A small study of high-risk COVID-19 patients may help explain why their health issues contribute to more severe cases of the illness. Chronic conditions like obesity, diabetes, liver disease, hypertension, and heart disease also cause inflammation. Researchers studied 16 COVID-19 patients with these conditions and found in all of them the enzyme caspase-1 and the inflammatory protein IL-18 – evidence of an immune-system process called the inflammasome, which leads to decreases in immune cells and a form of cell death called pyroptosis.
On top of their pre-existing inflammation, inflammasome activation may be what brings on the “hyper inflammation” and immune dysfunction that makes these patients so severely ill, the researchers from MedStar Georgetown Transplant Institute (MGTI) in Washington, DC and SUNY Downstate Medical Center in Brooklyn suggested.

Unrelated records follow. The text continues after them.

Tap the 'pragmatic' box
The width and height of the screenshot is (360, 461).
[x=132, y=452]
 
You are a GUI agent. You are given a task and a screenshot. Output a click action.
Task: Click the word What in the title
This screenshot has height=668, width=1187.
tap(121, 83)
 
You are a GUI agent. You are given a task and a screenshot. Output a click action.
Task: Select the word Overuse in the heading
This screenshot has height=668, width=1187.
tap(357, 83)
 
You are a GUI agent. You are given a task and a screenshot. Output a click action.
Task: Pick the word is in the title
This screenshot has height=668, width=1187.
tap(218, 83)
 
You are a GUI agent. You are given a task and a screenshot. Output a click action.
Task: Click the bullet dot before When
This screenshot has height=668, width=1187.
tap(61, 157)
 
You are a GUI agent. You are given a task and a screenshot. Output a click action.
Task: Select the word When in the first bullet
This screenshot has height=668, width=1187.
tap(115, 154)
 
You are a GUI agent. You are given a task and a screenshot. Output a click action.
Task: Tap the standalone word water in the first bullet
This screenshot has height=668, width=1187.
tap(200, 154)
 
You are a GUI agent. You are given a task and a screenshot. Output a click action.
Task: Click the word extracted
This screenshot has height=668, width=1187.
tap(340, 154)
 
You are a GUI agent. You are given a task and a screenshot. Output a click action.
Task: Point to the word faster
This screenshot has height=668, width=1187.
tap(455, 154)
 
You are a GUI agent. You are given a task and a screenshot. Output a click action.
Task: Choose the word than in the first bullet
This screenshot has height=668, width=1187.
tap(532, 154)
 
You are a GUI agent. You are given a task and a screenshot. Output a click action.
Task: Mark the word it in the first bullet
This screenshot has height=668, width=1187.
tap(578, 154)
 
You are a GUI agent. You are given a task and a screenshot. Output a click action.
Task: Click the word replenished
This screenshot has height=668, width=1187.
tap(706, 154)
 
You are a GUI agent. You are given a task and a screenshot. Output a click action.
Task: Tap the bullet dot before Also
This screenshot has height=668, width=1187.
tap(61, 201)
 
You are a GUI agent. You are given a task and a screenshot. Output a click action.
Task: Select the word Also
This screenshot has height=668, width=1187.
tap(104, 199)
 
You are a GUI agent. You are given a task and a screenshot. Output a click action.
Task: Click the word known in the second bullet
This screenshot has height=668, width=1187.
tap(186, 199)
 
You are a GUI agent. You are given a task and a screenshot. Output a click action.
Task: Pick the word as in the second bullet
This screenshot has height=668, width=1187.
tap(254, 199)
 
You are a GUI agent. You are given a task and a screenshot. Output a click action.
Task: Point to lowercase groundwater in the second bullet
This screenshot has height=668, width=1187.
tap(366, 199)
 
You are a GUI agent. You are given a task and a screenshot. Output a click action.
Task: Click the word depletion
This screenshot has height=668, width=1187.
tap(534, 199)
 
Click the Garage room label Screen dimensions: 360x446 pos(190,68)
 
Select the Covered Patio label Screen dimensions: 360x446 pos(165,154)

Because the inflammasome plays a role in other viral infections, “there has been … speculation about the inflammasome and SARS-CoV-2 for many months,” coauthor Dr Alexander Kroemer of MGTI told Reuters, adding that his team is the first to demonstrate an activated inflammasome in COVID-19 patients.
These findings, published on Monday in the Journal of Hepatology, “help to explain why vulnerable patient groups are so severely affected by COVID-19,” he said.
Only certain patients likely to benefit from antibody-rich plasma
Doctors may need to be more selective about who to treat with blood plasma from recovered COVID-19 patients, with a preference toward those whose symptoms have just begun, new research suggests. Researchers have been testing whether infusions of antibody-rich convalescent plasma can help COVID-19 patients recover faster. Investigators in The Netherlands said they stopped their convalescent plasma trial prematurely after only 86 hospitalised patients had been enrolled because nearly 80 per cent were found to already have their own neutralising antibodies.
“These observations caused concerns about the potential benefit of convalescent plasma in the study population,” the authors wrote in a paper posted on medRxiv in advance of peer review. Half of the patients in the study had been symptomatic for more than 10 days before being hospitalised. Given the high prevalence of neutralising antibodies at hospital admission, they added, “screening for antibodies and prioritising convalescent plasma to risk groups with recent symptom onset will be key to identify patients that may benefit from convalescent plasma.”